In the Himalayas especially, the rise in global temperatures has caused a significant increase in glacial melting. At present, there are 2,000 glacial lakes vulnerable to outbursts.
“Glaciers in the Himalayas are shrinking very fast at the rate of 20 metre per year due to global warming. This increases the threat of a GLOF. Some glaciers may vanish in a few decades. In Jammu and Kashmir and Ladakh, most water requirements are met by glaciers. We need a proper strategy to preserve glaciers, so we don’t face water crises in the future,” stated Shakil Ahmad Romshoo, Vice-Chancellor of Islamic University of Science and Technology (IUST), Kashmir.
Likewise, according to the Sikkim State Disaster Management Authority, there are over 300 glacial lakes in the Sikkim Himalayan region, out of which 10 have been identified as particularly vulnerable to outburst floods.

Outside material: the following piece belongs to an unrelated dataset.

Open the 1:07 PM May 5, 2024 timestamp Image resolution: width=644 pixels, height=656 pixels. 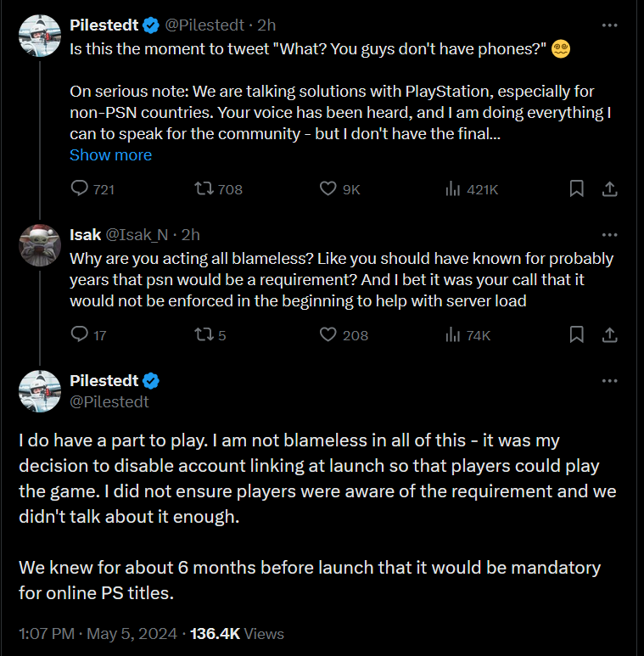pyautogui.click(x=98, y=634)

How Satellites can Change the Flood Response Game
Research shows that despite numerous reports underscoring the risks associated with GLOFs in Sikkim, there have been insufficient efforts to monitor the situation actively. Scientists have also previously urged the need to assess the potential risks associated with glaciers and to bolster monitoring and early warning systems in high mountain regions.

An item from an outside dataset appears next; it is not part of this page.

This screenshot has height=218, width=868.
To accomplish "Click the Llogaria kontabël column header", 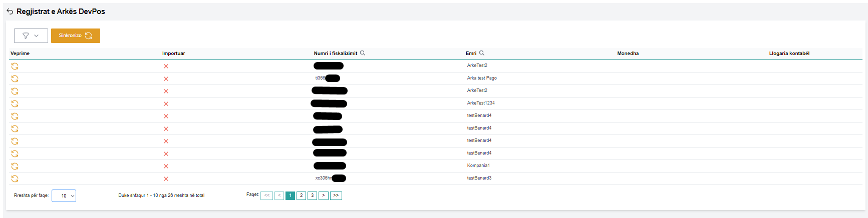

There are numerous uncertainties in predicting and quantifying potential future catastrophic events, which could become increasingly prevalent and complex due to climate change. Gathering fundamental data is an immediate requirement for comprehending the hydrology, geology, and how Himalayan glaciers respond to climate change. Real-time monitoring is vital to provide policymakers with essential data that can be highly valuable. Satellite monitoring, in this regard, could play a crucial role in detecting, assessing, and monitoring glacial lakes, providing valuable data for understanding their size, status, and potential hazards.

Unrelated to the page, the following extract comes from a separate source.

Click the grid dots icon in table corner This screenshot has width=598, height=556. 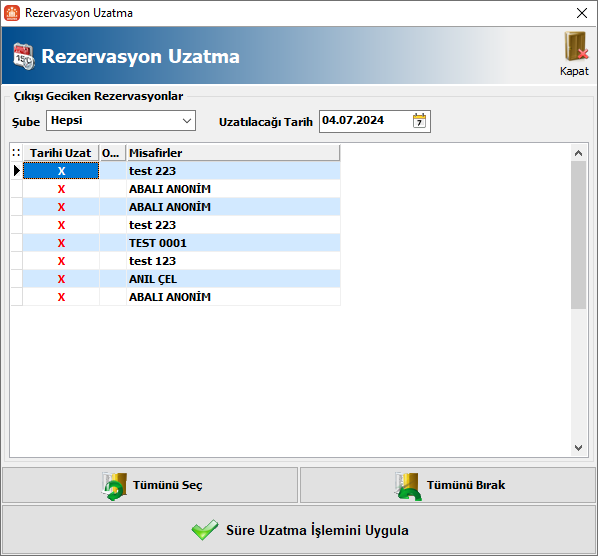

Satellites equipped with various sensors are used to capture images from space, allowing for the identification of water bodies in glacial regions. This helps locate and catalogue glacial lakes, even in remote and inaccessible areas. They also provide precise measurements of the surface area and dimensions of glacial lakes. By comparing satellite images taken at different times, researchers can track changes in lake size over time. This is particularly important for identifying lakes that are rapidly expanding due to glacier melt as such, lakes are at a higher risk of triggering GLOFs.Satellite imagery can also capture the dynamic behaviour of glacial lakes, including water level fluctuations and changes in lake morphology. This information is crucial for assessing the stability of natural dams or barriers that contain the lake. Any sudden changes in lake size or shape can signal potential instability.
🛰️ According to a recent study conducted by scientists from IIT Kanpur in collaboration with the Department of Science & Technology, Government of India, satellite-based real-time monitoring of glacial catchments in the Himalayas can enhance our comprehension of flood risks in the region. This technology could be pivotal in establishing an early flood warning system, ultimately contributing to disaster mitigation and preserving human lives.
GLOFs remain a persistent threat to communities downstream and the local ecosystems. Scientists anticipate a rise in GLOF occurrences from the upcoming decades through to the early 22nd century. In response, countries vulnerable to these floods, with both population and infrastructure at risk, are urgently working to enhance disaster preparedness to prevent catastrophic consequences in the event of a GLOF. Satellite data will play a pivotal role in this endeavour, enabling us to effectively track alterations, create predictive models, anticipate disasters, and enhance our ability to respond swiftly and efficiently to these crises.